─── Supplied records ───
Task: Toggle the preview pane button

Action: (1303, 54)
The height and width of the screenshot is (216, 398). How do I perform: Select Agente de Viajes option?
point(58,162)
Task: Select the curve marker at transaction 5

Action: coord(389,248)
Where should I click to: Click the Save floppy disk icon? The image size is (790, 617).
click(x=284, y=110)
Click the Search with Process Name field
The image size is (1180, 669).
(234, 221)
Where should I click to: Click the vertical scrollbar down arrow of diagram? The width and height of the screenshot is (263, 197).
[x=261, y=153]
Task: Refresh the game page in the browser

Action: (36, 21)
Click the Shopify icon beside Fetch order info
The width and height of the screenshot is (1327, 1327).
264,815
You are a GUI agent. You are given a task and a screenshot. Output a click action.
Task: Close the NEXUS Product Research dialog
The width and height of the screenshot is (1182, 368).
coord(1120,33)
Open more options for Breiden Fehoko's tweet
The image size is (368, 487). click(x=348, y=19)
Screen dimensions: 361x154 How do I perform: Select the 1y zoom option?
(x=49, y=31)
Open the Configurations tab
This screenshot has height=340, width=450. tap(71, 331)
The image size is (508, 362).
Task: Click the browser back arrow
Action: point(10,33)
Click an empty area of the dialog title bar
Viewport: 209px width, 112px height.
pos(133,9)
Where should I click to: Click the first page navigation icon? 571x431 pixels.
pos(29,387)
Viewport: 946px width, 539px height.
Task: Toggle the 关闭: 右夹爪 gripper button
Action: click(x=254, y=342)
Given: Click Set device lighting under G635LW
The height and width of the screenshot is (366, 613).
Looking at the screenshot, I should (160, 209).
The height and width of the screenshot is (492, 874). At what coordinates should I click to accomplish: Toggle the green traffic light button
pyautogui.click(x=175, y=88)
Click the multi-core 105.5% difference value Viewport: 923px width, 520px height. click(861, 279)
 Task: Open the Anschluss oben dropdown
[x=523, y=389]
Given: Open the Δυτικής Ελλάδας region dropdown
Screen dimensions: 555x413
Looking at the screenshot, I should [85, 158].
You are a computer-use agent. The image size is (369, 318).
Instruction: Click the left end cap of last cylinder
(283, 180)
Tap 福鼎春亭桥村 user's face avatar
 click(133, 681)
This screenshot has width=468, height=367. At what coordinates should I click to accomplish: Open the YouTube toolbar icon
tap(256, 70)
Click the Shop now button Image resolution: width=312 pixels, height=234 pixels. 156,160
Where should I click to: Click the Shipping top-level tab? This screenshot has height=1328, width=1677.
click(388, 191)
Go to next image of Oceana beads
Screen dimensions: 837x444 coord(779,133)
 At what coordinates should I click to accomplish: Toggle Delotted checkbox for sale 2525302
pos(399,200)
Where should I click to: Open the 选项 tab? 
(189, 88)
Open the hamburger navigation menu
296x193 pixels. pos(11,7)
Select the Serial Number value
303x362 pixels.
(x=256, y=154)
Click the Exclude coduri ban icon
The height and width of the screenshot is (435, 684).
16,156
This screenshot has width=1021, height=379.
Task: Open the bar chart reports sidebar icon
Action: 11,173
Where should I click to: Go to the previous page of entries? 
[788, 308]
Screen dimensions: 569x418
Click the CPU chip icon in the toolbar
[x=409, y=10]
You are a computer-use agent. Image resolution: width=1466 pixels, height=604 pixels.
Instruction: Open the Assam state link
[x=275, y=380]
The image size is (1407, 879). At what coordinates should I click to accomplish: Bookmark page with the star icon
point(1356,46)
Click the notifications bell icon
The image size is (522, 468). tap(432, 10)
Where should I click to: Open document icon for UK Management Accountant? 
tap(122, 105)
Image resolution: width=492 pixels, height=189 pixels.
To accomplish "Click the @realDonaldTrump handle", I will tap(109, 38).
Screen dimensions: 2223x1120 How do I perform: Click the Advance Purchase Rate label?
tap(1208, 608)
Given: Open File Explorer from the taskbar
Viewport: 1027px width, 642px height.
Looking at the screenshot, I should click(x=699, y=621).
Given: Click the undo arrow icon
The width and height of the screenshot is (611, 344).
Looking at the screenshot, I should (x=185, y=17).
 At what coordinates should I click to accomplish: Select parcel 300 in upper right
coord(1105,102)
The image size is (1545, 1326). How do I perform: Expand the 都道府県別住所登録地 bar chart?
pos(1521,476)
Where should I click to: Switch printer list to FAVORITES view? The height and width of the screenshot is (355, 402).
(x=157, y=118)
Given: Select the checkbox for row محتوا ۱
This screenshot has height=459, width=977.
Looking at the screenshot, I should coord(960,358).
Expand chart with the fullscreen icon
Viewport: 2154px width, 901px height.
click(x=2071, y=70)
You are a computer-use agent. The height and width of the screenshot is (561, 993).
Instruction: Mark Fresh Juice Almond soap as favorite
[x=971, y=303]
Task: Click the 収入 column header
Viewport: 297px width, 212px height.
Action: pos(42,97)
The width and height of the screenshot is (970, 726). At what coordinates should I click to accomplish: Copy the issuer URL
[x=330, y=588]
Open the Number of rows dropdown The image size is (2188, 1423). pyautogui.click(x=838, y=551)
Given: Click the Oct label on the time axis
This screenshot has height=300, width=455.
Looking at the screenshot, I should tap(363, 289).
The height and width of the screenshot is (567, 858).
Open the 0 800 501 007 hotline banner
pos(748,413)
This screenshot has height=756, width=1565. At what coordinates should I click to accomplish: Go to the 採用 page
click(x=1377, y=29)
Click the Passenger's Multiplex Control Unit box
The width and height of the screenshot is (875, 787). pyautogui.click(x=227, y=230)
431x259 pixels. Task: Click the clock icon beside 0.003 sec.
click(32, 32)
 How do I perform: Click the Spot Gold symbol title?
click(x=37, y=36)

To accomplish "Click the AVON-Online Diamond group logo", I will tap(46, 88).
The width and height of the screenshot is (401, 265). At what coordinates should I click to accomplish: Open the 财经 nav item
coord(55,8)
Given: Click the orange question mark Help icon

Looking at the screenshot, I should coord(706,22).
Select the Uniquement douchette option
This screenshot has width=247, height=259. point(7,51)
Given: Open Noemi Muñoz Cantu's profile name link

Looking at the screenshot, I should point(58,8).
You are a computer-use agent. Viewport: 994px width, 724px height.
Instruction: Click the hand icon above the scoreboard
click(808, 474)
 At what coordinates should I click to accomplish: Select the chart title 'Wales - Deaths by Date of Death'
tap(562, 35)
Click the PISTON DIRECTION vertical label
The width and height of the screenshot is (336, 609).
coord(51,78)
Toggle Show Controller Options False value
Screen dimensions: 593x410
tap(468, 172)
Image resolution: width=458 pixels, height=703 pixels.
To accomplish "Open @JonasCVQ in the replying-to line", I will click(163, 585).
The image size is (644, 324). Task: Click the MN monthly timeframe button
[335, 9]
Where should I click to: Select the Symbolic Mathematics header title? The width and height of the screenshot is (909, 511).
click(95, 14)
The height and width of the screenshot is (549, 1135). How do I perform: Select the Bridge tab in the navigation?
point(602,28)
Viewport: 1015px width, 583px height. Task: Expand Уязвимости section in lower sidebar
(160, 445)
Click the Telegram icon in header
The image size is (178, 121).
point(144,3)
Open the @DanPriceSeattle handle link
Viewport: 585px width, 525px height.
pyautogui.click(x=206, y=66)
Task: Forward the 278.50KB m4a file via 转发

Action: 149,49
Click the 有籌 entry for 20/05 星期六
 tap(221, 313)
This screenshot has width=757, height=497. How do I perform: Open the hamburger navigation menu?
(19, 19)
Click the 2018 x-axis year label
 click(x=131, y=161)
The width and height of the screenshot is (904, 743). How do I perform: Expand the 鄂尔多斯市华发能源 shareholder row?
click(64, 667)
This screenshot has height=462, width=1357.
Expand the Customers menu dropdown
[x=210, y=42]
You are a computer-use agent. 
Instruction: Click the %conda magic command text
───
(About this exercise) Repeat every entry exactly. Nothing may be dropped.

(Reply)
Task: Toggle the preview pane button

Action: (1303, 54)
The height and width of the screenshot is (216, 398). How do I perform: Select Agente de Viajes option?
point(58,162)
Task: Select the curve marker at transaction 5

Action: coord(389,248)
Where should I click to: Click the Save floppy disk icon? The image size is (790, 617).
click(x=284, y=110)
Click the Search with Process Name field
The image size is (1180, 669).
(234, 221)
Where should I click to: Click the vertical scrollbar down arrow of diagram? The width and height of the screenshot is (263, 197).
[x=261, y=153]
Task: Refresh the game page in the browser

Action: (36, 21)
Click the Shopify icon beside Fetch order info
The width and height of the screenshot is (1327, 1327).
264,815
You are a GUI agent. You are given a task and a screenshot. Output a click action.
Task: Close the NEXUS Product Research dialog
The width and height of the screenshot is (1182, 368).
coord(1120,33)
Open more options for Breiden Fehoko's tweet
The image size is (368, 487). click(x=348, y=19)
Screen dimensions: 361x154 How do I perform: Select the 1y zoom option?
(x=49, y=31)
Open the Configurations tab
This screenshot has height=340, width=450. tap(71, 331)
The image size is (508, 362).
Task: Click the browser back arrow
Action: point(10,33)
Click an empty area of the dialog title bar
Viewport: 209px width, 112px height.
pos(133,9)
Where should I click to: Click the first page navigation icon? 571x431 pixels.
pos(29,387)
Viewport: 946px width, 539px height.
Task: Toggle the 关闭: 右夹爪 gripper button
Action: click(x=254, y=342)
Given: Click Set device lighting under G635LW
The height and width of the screenshot is (366, 613).
Looking at the screenshot, I should (160, 209).
The height and width of the screenshot is (492, 874). At what coordinates should I click to accomplish: Toggle the green traffic light button
pyautogui.click(x=175, y=88)
Click the multi-core 105.5% difference value Viewport: 923px width, 520px height. click(861, 279)
 Task: Open the Anschluss oben dropdown
[x=523, y=389]
Given: Open the Δυτικής Ελλάδας region dropdown
Screen dimensions: 555x413
Looking at the screenshot, I should [85, 158].
You are a computer-use agent. The image size is (369, 318).
Instruction: Click the left end cap of last cylinder
(283, 180)
Tap 福鼎春亭桥村 user's face avatar
 click(133, 681)
This screenshot has width=468, height=367. At what coordinates should I click to accomplish: Open the YouTube toolbar icon
tap(256, 70)
Click the Shop now button Image resolution: width=312 pixels, height=234 pixels. 156,160
Where should I click to: Click the Shipping top-level tab? This screenshot has height=1328, width=1677.
click(388, 191)
Go to next image of Oceana beads
Screen dimensions: 837x444 coord(779,133)
 At what coordinates should I click to accomplish: Toggle Delotted checkbox for sale 2525302
pos(399,200)
Where should I click to: Open the 选项 tab? 
(189, 88)
Open the hamburger navigation menu
296x193 pixels. pos(11,7)
Select the Serial Number value
303x362 pixels.
(x=256, y=154)
Click the Exclude coduri ban icon
The height and width of the screenshot is (435, 684).
16,156
This screenshot has width=1021, height=379.
Task: Open the bar chart reports sidebar icon
Action: 11,173
Where should I click to: Go to the previous page of entries? 
[788, 308]
Screen dimensions: 569x418
Click the CPU chip icon in the toolbar
[x=409, y=10]
You are a computer-use agent. Image resolution: width=1466 pixels, height=604 pixels.
Instruction: Open the Assam state link
[x=275, y=380]
The image size is (1407, 879). At what coordinates should I click to accomplish: Bookmark page with the star icon
point(1356,46)
Click the notifications bell icon
The image size is (522, 468). tap(432, 10)
Where should I click to: Open document icon for UK Management Accountant? 
tap(122, 105)
Image resolution: width=492 pixels, height=189 pixels.
To accomplish "Click the @realDonaldTrump handle", I will tap(109, 38).
Screen dimensions: 2223x1120 How do I perform: Click the Advance Purchase Rate label?
tap(1208, 608)
Given: Open File Explorer from the taskbar
Viewport: 1027px width, 642px height.
Looking at the screenshot, I should click(x=699, y=621).
Given: Click the undo arrow icon
The width and height of the screenshot is (611, 344).
Looking at the screenshot, I should (x=185, y=17).
 At what coordinates should I click to accomplish: Select parcel 300 in upper right
coord(1105,102)
The image size is (1545, 1326). How do I perform: Expand the 都道府県別住所登録地 bar chart?
pos(1521,476)
Where should I click to: Switch printer list to FAVORITES view? The height and width of the screenshot is (355, 402).
(x=157, y=118)
Given: Select the checkbox for row محتوا ۱
This screenshot has height=459, width=977.
Looking at the screenshot, I should coord(960,358).
Expand chart with the fullscreen icon
Viewport: 2154px width, 901px height.
click(x=2071, y=70)
You are a computer-use agent. The height and width of the screenshot is (561, 993).
Instruction: Mark Fresh Juice Almond soap as favorite
[x=971, y=303]
Task: Click the 収入 column header
Viewport: 297px width, 212px height.
Action: pos(42,97)
The width and height of the screenshot is (970, 726). At what coordinates should I click to accomplish: Copy the issuer URL
[x=330, y=588]
Open the Number of rows dropdown The image size is (2188, 1423). pyautogui.click(x=838, y=551)
Given: Click the Oct label on the time axis
This screenshot has height=300, width=455.
Looking at the screenshot, I should tap(363, 289).
The height and width of the screenshot is (567, 858).
Open the 0 800 501 007 hotline banner
pos(748,413)
This screenshot has height=756, width=1565. At what coordinates should I click to accomplish: Go to the 採用 page
click(x=1377, y=29)
Click the Passenger's Multiplex Control Unit box
The width and height of the screenshot is (875, 787). pyautogui.click(x=227, y=230)
431x259 pixels. Task: Click the clock icon beside 0.003 sec.
click(32, 32)
 How do I perform: Click the Spot Gold symbol title?
click(x=37, y=36)

To accomplish "Click the AVON-Online Diamond group logo", I will tap(46, 88).
The width and height of the screenshot is (401, 265). At what coordinates should I click to accomplish: Open the 财经 nav item
coord(55,8)
Given: Click the orange question mark Help icon

Looking at the screenshot, I should coord(706,22).
Select the Uniquement douchette option
This screenshot has width=247, height=259. point(7,51)
Given: Open Noemi Muñoz Cantu's profile name link

Looking at the screenshot, I should point(58,8).
You are a computer-use agent. Viewport: 994px width, 724px height.
Instruction: Click the hand icon above the scoreboard
click(808, 474)
 At what coordinates should I click to accomplish: Select the chart title 'Wales - Deaths by Date of Death'
tap(562, 35)
Click the PISTON DIRECTION vertical label
The width and height of the screenshot is (336, 609).
coord(51,78)
Toggle Show Controller Options False value
Screen dimensions: 593x410
tap(468, 172)
Image resolution: width=458 pixels, height=703 pixels.
To accomplish "Open @JonasCVQ in the replying-to line", I will click(163, 585).
The image size is (644, 324). Task: Click the MN monthly timeframe button
[335, 9]
Where should I click to: Select the Symbolic Mathematics header title? The width and height of the screenshot is (909, 511).
click(95, 14)
The height and width of the screenshot is (549, 1135). How do I perform: Select the Bridge tab in the navigation?
point(602,28)
Viewport: 1015px width, 583px height. Task: Expand Уязвимости section in lower sidebar
(160, 445)
Click the Telegram icon in header
The image size is (178, 121).
point(144,3)
Open the @DanPriceSeattle handle link
Viewport: 585px width, 525px height.
pyautogui.click(x=206, y=66)
Task: Forward the 278.50KB m4a file via 转发

Action: 149,49
Click the 有籌 entry for 20/05 星期六
 tap(221, 313)
This screenshot has width=757, height=497. How do I perform: Open the hamburger navigation menu?
(19, 19)
Click the 2018 x-axis year label
 click(x=131, y=161)
The width and height of the screenshot is (904, 743). How do I perform: Expand the 鄂尔多斯市华发能源 shareholder row?
click(64, 667)
This screenshot has height=462, width=1357.
Expand the Customers menu dropdown
[x=210, y=42]
You are a computer-use agent. 
Instruction: Click the %conda magic command text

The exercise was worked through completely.